====== DATA FOR THIS EXERCISE
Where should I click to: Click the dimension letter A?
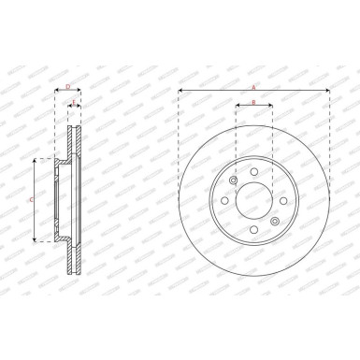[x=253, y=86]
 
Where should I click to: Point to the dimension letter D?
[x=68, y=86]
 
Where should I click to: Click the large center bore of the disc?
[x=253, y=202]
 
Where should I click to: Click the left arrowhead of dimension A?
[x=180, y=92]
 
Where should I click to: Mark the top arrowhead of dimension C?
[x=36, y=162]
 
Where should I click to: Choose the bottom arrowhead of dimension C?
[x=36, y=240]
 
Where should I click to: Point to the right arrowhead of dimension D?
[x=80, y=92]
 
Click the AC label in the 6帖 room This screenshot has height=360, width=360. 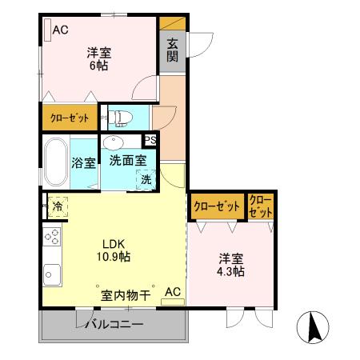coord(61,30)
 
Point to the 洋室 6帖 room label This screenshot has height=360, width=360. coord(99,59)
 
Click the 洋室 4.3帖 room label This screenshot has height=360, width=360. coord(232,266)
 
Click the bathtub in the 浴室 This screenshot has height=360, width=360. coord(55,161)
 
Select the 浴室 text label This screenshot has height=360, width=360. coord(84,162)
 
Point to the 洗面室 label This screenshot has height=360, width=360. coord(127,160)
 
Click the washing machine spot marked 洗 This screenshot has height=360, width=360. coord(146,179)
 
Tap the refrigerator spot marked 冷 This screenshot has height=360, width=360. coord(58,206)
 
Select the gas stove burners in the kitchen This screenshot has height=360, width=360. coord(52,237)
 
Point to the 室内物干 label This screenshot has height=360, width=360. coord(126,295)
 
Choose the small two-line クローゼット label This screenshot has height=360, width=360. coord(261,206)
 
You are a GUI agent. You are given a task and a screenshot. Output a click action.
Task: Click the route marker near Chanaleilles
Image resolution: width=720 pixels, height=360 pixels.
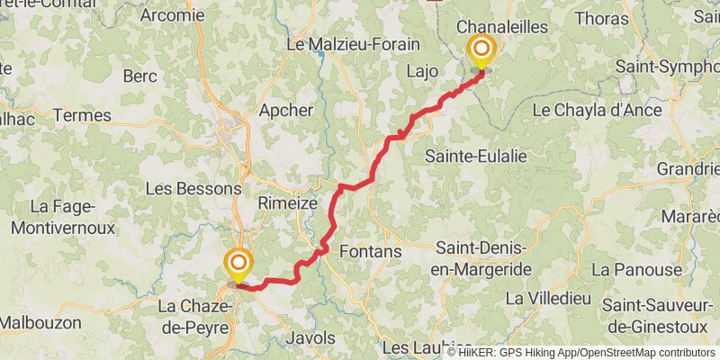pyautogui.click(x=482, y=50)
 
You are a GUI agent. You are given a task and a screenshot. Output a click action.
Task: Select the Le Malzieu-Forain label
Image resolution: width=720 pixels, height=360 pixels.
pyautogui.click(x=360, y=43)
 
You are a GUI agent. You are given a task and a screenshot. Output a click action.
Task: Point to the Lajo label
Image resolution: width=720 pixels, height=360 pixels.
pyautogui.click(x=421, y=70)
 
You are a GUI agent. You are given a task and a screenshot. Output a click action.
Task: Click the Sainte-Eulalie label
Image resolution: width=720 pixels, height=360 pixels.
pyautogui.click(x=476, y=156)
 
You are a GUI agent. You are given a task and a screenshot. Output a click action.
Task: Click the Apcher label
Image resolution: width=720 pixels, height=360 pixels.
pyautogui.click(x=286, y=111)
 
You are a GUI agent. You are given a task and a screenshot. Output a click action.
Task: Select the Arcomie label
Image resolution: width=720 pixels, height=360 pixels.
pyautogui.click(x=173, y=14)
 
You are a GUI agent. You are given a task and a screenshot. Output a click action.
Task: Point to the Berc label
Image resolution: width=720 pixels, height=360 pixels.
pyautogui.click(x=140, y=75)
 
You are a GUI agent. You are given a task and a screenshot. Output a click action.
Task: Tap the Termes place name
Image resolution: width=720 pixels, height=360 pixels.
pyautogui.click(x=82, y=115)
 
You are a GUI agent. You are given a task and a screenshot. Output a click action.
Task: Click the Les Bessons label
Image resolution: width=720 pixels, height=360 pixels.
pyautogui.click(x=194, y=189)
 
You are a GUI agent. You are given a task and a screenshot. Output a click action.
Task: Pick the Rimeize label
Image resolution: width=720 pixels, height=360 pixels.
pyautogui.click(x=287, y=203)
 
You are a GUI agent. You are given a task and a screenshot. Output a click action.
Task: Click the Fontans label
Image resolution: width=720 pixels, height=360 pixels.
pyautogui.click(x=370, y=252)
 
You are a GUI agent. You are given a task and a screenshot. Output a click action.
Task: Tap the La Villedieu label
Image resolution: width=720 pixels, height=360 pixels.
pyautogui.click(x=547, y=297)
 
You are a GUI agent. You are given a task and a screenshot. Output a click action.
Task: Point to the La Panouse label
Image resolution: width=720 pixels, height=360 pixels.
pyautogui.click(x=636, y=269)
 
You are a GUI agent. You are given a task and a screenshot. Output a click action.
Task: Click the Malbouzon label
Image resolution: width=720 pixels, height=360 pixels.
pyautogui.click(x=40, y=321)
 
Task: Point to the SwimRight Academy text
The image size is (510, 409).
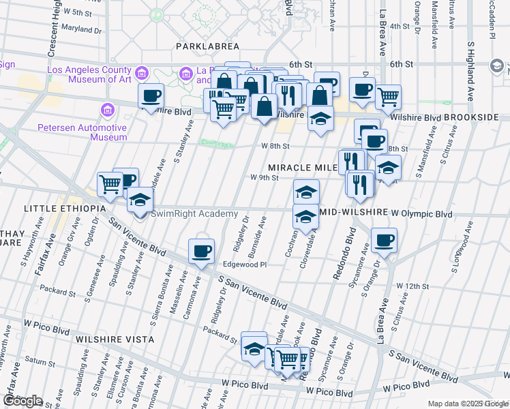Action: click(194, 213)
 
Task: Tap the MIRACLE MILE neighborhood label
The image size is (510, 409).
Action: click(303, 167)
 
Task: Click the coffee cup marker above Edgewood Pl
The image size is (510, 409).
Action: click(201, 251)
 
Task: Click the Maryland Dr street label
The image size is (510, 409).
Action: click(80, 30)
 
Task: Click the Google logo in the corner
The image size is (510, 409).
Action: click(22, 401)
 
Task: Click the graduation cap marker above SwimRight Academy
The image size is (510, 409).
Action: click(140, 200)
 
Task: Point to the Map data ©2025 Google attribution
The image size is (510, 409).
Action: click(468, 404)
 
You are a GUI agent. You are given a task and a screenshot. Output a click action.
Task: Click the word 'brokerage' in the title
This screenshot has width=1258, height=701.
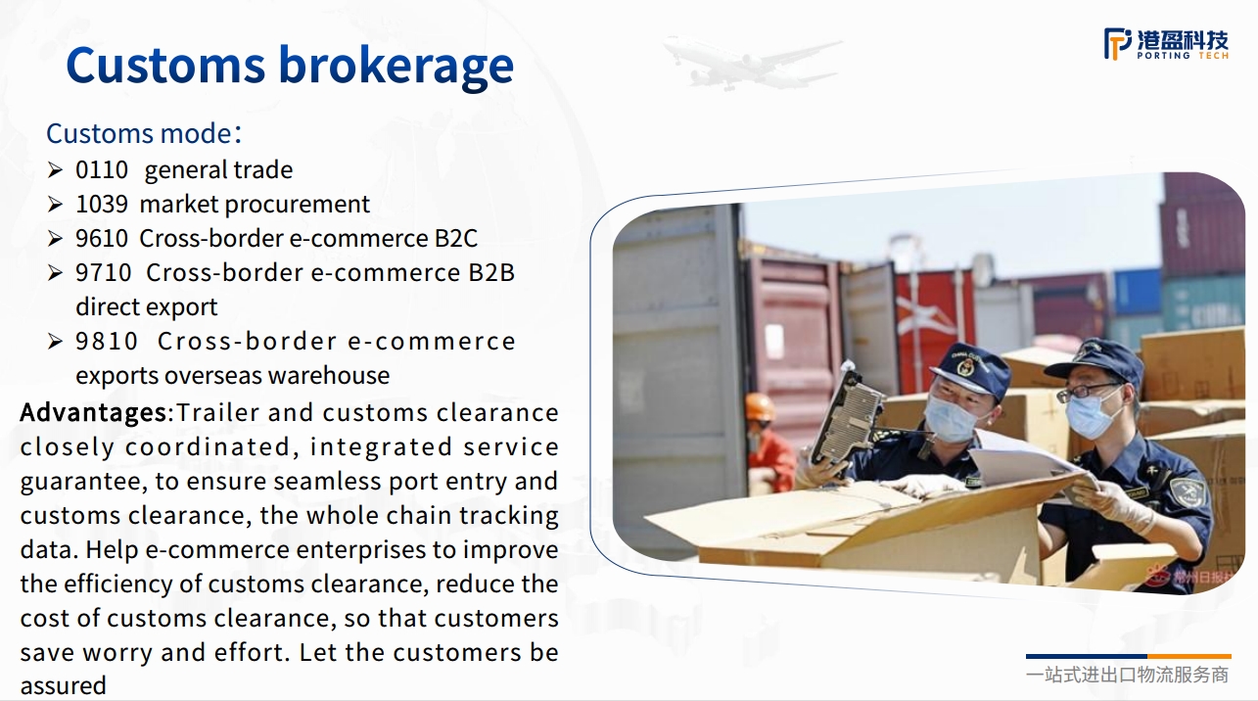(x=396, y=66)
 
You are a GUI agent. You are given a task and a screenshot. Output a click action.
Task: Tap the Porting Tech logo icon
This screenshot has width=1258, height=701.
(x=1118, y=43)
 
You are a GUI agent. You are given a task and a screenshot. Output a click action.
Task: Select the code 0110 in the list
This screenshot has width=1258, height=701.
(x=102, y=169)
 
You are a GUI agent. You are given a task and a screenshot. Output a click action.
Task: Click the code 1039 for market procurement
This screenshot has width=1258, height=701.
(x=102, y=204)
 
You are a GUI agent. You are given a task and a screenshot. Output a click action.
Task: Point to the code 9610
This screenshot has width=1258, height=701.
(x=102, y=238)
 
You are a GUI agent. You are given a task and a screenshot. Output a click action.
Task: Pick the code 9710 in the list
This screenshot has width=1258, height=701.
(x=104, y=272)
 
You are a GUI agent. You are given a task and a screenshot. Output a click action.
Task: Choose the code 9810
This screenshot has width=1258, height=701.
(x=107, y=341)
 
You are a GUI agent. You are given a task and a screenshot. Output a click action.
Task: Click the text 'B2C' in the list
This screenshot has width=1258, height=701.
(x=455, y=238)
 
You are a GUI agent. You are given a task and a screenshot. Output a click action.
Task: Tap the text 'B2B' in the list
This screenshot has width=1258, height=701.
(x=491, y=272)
============
TASK REQUIREMENTS
Reproduce the items above from the first line up to and including the line with "[x=253, y=202]", keeping every request, and shift each coordinate in the answers by adding 95 to it. Leave the pictures out.

EXERCISE SOLUTION
Where should I click to: Click the dimension letter A?
[x=348, y=181]
 
Where should I click to: Point to the dimension letter D?
[x=163, y=181]
 
Where should I click to: Click the large center bore of the disc?
[x=348, y=297]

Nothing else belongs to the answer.